Irritable, left-wing and possibly humorous bumper stickers and t-shirts
Greer, Pfleeger, Schneier, Metzger and the rest of the contributing authors of CyberInsecurity: The Cost of Monopoly were right. This incident proves it . The most likely source of the infection is an infected laptop being plugged into the protected network. Had the ATM's been running a different operating system - even the ancient OS/2 - they would not have been infected.
It is also very interesting to note that they only found the worm because the infected machines tripped the IDS with excessive network traffic. From this we can infer:
1. A worm that was less aggressive with it's scans would probably not have been detected and could possibly still be operating today.
2. They probably don't have any host-based intrusion detection systems in place. No automated file integrity checking, no authorized process lists.
It's a good thing for us that the worm and virus writers (thus far) have been gifted programmers, but otherwise dumber than a bag of hammers. A well-written subtle worm could probably cripple most of the developed world.
A few years ago when I was a naive young UNIX programmer I came to the cash machine and got the firght of my life. There, floating over the blocky PIN login screen was a windows Illegal Error box.
Up until that moment I had always assumed the cash machines were running some specially written firmware on specially made hardware. This was a massively important and widespread system after all.
Oh - how young I was.
Aide-toi, le Ciel t'aidera - Jeanne D'Arc.
The timing on this is perfect, as I just read an article yesterday (in InfoWeek, I believe) about the effect of IBM's plan to discontinue OS/2 support on ATM manufacturers.

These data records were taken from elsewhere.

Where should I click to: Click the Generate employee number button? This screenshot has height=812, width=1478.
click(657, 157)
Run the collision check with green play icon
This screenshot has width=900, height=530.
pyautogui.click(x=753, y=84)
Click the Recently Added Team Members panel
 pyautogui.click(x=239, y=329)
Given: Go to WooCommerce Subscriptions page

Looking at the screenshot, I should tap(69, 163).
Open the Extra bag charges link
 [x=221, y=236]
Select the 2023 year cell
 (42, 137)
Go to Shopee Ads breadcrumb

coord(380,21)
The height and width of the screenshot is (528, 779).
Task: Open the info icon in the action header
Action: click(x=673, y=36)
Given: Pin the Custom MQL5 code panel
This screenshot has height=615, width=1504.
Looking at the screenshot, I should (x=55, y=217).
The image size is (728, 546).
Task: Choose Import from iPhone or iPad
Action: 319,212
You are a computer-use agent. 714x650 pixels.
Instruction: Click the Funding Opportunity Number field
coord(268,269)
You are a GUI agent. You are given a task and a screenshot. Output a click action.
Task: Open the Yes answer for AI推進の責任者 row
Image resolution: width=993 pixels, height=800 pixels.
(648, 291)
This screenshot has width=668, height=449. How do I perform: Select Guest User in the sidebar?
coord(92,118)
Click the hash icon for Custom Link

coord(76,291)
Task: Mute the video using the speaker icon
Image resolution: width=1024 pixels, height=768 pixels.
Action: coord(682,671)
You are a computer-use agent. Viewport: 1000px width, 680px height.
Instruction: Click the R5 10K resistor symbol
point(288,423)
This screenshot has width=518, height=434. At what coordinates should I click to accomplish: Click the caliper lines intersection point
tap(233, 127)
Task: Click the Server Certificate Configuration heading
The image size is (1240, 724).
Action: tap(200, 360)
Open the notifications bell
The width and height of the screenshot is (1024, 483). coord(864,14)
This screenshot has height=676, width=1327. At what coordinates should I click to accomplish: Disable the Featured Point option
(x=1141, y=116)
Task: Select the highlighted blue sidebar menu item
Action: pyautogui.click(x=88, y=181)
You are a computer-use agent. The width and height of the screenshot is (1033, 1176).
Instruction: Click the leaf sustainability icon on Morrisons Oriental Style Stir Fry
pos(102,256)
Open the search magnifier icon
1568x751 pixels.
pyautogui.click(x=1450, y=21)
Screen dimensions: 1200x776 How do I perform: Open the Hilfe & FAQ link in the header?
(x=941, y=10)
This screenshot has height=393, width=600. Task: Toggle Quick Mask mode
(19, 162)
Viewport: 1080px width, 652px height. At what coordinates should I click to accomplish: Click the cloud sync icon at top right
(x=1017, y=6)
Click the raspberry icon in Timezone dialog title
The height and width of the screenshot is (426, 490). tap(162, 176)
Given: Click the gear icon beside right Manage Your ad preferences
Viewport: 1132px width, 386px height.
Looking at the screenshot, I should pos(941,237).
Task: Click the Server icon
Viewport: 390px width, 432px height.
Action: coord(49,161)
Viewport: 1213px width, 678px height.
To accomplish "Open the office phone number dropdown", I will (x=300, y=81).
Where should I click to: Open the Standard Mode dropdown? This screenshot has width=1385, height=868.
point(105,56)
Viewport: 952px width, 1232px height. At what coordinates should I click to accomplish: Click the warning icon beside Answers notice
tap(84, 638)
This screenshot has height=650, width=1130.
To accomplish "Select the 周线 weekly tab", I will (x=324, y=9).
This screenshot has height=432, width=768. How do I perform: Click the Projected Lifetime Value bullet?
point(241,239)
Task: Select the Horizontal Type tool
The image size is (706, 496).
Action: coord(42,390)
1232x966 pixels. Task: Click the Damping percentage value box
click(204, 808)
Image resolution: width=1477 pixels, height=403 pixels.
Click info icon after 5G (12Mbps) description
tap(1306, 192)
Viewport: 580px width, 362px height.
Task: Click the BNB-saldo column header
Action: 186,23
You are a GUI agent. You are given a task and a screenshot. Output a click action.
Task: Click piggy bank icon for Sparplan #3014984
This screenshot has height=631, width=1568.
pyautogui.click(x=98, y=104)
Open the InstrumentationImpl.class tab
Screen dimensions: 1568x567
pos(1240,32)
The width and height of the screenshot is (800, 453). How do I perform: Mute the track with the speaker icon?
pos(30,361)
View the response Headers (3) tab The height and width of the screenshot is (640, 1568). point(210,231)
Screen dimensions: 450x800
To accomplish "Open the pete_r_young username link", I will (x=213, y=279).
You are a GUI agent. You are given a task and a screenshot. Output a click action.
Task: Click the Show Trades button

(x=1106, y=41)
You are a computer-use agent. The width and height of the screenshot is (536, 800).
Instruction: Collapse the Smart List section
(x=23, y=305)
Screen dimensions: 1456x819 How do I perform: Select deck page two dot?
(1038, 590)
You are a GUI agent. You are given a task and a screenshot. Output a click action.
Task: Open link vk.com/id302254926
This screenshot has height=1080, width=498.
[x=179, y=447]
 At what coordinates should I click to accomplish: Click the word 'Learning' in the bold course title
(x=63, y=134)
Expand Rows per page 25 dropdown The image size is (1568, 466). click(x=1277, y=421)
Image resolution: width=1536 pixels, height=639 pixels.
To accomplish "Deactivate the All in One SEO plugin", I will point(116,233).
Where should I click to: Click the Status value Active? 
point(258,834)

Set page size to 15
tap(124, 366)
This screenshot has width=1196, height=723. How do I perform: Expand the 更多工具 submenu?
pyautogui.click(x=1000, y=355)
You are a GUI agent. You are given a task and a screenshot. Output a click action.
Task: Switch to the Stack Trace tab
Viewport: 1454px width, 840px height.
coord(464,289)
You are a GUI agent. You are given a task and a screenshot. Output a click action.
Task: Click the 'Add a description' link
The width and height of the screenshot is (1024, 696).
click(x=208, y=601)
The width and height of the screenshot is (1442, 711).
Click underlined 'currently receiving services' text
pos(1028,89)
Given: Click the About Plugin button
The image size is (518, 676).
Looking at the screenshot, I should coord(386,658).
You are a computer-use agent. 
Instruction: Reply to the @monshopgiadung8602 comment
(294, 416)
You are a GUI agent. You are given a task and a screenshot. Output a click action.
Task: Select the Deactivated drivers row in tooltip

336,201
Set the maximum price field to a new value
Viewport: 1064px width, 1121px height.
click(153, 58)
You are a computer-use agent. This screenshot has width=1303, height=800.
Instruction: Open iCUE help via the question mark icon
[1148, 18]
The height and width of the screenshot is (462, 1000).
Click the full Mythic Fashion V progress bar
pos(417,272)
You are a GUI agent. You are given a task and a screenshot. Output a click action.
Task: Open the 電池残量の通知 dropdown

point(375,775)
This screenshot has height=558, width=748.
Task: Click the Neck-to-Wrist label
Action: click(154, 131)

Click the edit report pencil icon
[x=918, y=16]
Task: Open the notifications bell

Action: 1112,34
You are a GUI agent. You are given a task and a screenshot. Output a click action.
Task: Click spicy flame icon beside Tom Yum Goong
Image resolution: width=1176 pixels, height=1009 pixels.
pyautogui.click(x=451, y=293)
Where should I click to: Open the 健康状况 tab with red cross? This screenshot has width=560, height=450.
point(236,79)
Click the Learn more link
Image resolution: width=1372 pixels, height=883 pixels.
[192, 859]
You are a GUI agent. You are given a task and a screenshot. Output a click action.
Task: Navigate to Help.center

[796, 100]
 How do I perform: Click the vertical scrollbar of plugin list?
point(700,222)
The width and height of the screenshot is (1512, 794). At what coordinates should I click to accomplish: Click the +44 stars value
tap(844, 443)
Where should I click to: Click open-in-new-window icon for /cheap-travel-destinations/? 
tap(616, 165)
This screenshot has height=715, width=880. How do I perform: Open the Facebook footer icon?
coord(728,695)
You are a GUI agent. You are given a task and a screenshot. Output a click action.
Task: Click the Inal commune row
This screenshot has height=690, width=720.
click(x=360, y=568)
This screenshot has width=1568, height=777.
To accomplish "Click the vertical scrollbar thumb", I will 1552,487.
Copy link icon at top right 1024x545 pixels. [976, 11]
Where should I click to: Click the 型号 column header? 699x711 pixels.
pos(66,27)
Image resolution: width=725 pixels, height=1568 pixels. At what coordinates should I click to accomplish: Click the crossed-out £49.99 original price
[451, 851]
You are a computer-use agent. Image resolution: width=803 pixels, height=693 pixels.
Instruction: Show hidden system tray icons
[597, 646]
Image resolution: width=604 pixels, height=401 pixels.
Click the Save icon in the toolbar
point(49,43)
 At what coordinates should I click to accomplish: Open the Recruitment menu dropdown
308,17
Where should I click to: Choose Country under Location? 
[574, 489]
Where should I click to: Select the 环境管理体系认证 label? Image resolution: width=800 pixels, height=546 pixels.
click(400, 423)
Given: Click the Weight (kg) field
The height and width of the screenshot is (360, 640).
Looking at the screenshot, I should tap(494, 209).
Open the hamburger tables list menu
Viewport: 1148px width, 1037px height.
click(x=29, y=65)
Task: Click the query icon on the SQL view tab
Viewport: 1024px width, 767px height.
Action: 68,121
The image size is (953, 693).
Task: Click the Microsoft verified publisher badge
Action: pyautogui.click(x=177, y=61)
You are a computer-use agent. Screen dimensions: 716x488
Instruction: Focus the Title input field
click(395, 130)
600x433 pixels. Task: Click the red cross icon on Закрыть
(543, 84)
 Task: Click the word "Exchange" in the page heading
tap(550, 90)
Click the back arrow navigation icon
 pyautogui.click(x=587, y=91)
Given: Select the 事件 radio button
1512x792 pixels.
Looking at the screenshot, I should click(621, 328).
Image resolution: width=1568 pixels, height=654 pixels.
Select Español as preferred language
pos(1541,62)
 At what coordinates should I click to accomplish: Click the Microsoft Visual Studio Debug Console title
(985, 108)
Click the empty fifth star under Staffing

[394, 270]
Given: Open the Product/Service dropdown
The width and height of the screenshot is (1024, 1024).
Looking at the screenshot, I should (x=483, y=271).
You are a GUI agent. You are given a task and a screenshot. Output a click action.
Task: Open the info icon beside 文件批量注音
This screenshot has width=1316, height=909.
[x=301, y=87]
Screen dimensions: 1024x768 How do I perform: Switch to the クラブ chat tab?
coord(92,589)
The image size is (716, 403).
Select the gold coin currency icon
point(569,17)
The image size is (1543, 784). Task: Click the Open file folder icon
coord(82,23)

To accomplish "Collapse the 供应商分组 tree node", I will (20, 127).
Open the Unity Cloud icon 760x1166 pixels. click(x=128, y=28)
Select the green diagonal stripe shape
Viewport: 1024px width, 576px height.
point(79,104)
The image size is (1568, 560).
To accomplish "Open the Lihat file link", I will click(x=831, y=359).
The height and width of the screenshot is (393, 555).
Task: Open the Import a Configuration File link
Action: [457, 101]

The article was a couple of months old, but focused on them suggesting that financial institutions migrate their ATMs to Linux instead of Windows. It seems that the big ATM manufacturers (including Diebold, which featured heavily in the article) are leaning heavily toward Windows despite IBM's recommendation that they go with Linux. Their attitude is that they're running Windows on the back end, so they want it in the ATMs as well.
Well, now they're getting what they wanted, and I doubt that they'll learn from this. Large banks seem to have a monolithic mindset that's averse to anything new. They're also decidedly pro-Microsoft.
IBM offers some very effective solutions for integrating Linux-based ATMs with both UNIX and Windows-based back end systems. That companies like Diebold insist on going with insecure, unstable (I've seen an ATM stuck with a BSOD!) software for such sensitive systems is asinine.
-Cybrex
Boundless Expansion, Self-Transformation, Dynamic Optimism, Intelligent Technology, Spontaneous Order- BEST DO IT SO!